Les données publiques dessinent un gisement précis : de l'ordre de 927 maisons individuelles, un bassin de travaux structuré autour de CU Le Mans Métropole, environ 782 logements occupés par leur propriétaire. Ce volume ne préjuge d'aucune éligibilité individuelle : il indique seulement où se concentrent, à Rouillon, les situations où le scénario décrit sur cette page a le plus de chances d'être pertinent.
L'arbitrage financier se joue ensuite sur le barème : pour « isolation plancher bas à Rouillon », un ménage très modeste mobilise jusqu'à 32 000 €, un ménage modeste 24 000 €, un ménage intermédiaire 18 000 € et un ménage aux revenus supérieurs 4 000 € sur l'assiette de 40 000 € HT. À deux classes gagnées, l'assiette redescend à 30 000 € HT et les montants suivent dans la même proportion.
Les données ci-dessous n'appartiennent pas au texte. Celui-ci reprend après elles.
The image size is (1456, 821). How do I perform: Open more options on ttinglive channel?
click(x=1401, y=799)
La zone climatique n'est pas un détail administratif : à Rouillon, en zone H2b, la base conventionnelle retenue est de 225 kWh/m²/an. C'est elle qui fixe le retour sur investissement de l'isolation du plancher bas et qui explique qu'un même ouvrage soit prioritaire ici et secondaire dans une zone plus tempérée.
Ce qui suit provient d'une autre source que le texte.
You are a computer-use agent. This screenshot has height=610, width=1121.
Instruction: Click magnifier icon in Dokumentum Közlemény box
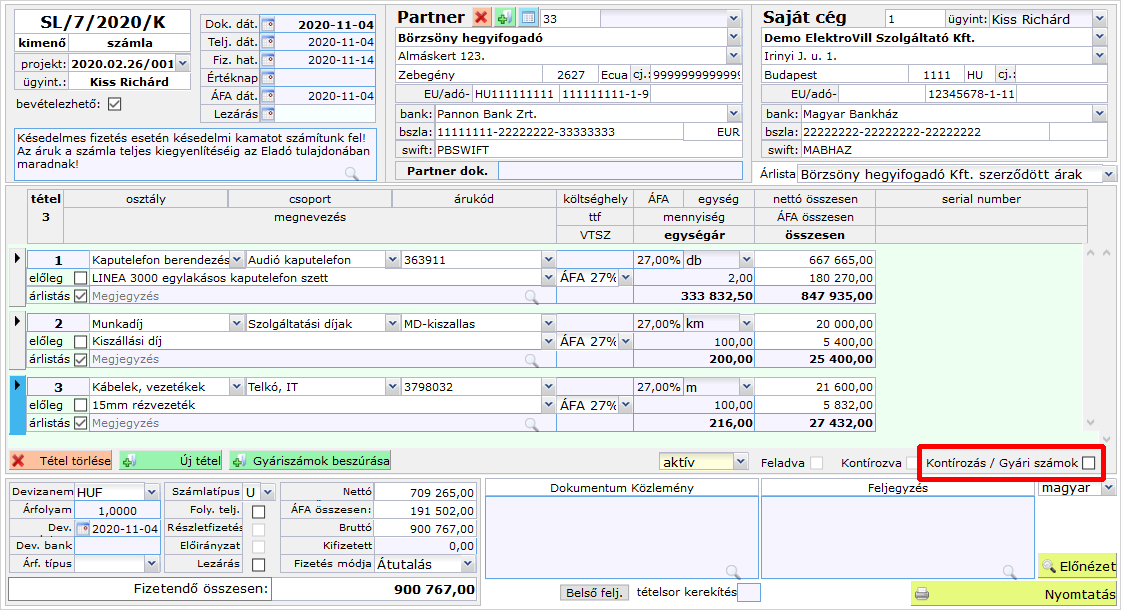point(733,571)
Base ADEME : 248 diagnostics enregistrés à Rouillon, soit un taux de 256 pour 1 000 logements. Plus ce taux est élevé, plus la demande adressée à un isolateur intervenant en sous-sol est soutenue — et plus il faut anticiper la réservation d'un créneau pour l'isolation du plancher bas (deux à quatre jours).
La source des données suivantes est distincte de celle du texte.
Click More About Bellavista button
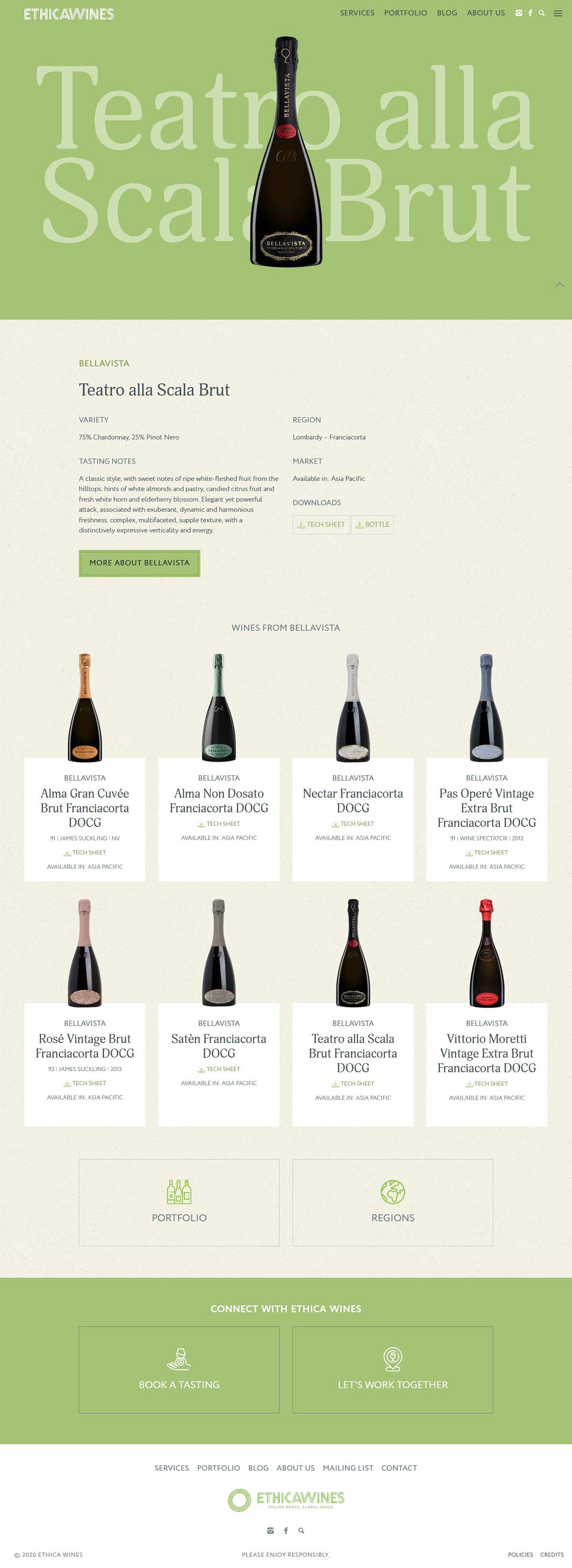 point(140,563)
La séquence prime sur la vitesse : l'isolation du plancher bas occupe un isolateur intervenant en sous-sol durant deux à quatre jours à Rouillon. Son positionnement dans le calendrier — après l'audit, avant la mise en service — conditionne la qualité des interfaces entre lots bien plus que le choix de l'entreprise.
La part de propriétaires occupants — 81 % à Rouillon — dessine le volume de projets réellement engageables à court terme sur l'isolation du plancher bas, soit environ 782 logements. Le reste du parc suppose un montage locatif, avec ses propres conditions d'éligibilité.
Le gain se calcule, il ne s'annonce pas : l'isolation du plancher bas traite 7 à 12 % du besoin. Appliqué au cas de référence à Rouillon, en zone H2b, cela ramène 1 807 à 3 098 kWh par an, valorisés 194 € à 333 € au tarif conventionnel 2026.
L'arbitrage se fait en part d'assiette : à Rouillon, le plancher bas en absorbe environ 7 %. Il reste donc de la marge pour les autres lots du bouquet, sachant que l'aide portée par ce seul poste va de 1 305 € à 2 320 € selon la catégorie de ressources.
Contexte urbain à Rouillon : 969 résidences principales pour 2 382 habitants. Sur l'isolation du plancher bas, cela se traduit par des contraintes d'accès, d'occupation temporaire du domaine public et de livraison qui pèsent réellement sur le prix final.